*What is expected*. Entries follow. Give back exactly the lines starting at the one containing "Viewport: 1568px width, 745px height." and ending at the one containing "Click the Use Current Page button", and no other lines.

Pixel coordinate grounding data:
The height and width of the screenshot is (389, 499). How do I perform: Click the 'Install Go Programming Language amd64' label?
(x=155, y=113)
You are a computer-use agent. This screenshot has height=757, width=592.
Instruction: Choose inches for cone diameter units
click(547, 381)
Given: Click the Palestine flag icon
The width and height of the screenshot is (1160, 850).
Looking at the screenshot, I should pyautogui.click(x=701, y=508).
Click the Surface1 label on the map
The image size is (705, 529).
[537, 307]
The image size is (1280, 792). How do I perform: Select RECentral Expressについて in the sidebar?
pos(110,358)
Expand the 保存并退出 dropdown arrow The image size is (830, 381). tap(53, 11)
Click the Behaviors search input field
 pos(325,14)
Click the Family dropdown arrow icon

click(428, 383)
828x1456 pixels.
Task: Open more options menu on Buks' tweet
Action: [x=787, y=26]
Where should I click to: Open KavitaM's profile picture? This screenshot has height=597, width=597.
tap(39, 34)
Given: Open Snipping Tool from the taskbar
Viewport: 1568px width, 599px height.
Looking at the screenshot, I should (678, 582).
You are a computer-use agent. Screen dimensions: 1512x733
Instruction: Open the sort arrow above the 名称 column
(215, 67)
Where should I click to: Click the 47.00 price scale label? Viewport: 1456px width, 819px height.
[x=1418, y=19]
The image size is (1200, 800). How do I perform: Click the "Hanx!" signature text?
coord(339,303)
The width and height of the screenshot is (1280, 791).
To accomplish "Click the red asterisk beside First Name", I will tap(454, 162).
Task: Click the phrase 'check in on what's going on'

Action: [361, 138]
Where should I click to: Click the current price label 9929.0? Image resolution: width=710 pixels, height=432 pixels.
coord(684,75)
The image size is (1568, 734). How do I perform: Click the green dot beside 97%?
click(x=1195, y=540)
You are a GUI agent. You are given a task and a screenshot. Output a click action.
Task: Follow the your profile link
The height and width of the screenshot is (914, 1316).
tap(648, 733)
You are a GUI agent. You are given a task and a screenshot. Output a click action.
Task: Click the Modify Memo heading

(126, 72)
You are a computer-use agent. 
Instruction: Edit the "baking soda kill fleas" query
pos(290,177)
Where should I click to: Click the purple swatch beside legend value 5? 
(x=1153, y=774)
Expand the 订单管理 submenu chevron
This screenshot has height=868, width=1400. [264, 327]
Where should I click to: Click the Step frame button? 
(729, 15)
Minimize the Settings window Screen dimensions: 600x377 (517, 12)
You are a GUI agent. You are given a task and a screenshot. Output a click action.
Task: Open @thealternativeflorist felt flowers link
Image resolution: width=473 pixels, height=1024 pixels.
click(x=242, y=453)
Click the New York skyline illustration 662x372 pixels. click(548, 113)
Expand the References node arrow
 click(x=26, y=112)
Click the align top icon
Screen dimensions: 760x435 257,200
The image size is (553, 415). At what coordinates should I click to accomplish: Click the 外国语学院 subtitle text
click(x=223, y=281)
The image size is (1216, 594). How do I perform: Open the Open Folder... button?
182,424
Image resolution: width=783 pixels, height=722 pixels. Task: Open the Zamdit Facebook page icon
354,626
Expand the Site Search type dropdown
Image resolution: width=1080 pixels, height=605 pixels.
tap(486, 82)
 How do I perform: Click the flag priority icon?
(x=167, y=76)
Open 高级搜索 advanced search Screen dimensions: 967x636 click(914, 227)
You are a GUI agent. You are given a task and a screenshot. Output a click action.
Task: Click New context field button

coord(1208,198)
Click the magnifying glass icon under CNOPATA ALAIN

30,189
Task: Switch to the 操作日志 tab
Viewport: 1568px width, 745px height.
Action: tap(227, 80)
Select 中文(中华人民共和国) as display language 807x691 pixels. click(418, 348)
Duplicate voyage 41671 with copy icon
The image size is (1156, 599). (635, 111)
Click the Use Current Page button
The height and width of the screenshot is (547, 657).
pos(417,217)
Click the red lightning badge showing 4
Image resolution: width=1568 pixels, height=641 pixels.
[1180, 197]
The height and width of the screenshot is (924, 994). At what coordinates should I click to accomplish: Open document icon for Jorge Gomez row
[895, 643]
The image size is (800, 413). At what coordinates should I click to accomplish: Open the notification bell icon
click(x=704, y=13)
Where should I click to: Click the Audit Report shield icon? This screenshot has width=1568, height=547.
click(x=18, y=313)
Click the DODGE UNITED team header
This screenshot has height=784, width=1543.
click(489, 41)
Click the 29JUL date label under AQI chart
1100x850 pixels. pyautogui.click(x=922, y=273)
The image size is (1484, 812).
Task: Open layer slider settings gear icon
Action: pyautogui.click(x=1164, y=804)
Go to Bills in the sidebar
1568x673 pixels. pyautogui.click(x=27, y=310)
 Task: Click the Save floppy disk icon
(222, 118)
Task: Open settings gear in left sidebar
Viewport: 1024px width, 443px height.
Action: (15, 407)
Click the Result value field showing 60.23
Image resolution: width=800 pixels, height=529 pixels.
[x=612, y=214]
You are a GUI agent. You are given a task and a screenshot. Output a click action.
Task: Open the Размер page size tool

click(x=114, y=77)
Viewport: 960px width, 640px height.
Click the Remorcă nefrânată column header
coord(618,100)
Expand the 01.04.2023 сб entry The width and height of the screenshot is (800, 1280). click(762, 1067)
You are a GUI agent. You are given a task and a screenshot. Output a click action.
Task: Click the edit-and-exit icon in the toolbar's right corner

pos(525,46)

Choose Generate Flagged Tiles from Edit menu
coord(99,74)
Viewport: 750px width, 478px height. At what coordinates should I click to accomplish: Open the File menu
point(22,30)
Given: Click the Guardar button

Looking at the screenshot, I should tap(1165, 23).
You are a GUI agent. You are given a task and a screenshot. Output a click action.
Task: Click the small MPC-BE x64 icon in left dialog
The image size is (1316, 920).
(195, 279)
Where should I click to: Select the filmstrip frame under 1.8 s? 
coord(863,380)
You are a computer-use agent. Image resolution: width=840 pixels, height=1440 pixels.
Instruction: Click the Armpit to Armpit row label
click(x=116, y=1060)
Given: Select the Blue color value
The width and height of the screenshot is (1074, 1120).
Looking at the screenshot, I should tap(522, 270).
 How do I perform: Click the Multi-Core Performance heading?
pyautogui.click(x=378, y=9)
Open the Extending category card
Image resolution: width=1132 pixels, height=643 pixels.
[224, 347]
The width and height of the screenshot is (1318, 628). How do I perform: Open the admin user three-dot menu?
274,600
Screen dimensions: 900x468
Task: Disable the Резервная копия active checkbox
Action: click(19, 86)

*Answer space*.
Viewport: 1568px width, 745px height.
Action: tap(227, 80)
Select 中文(中华人民共和国) as display language 807x691 pixels. click(418, 348)
Duplicate voyage 41671 with copy icon
The image size is (1156, 599). (635, 111)
Click the Use Current Page button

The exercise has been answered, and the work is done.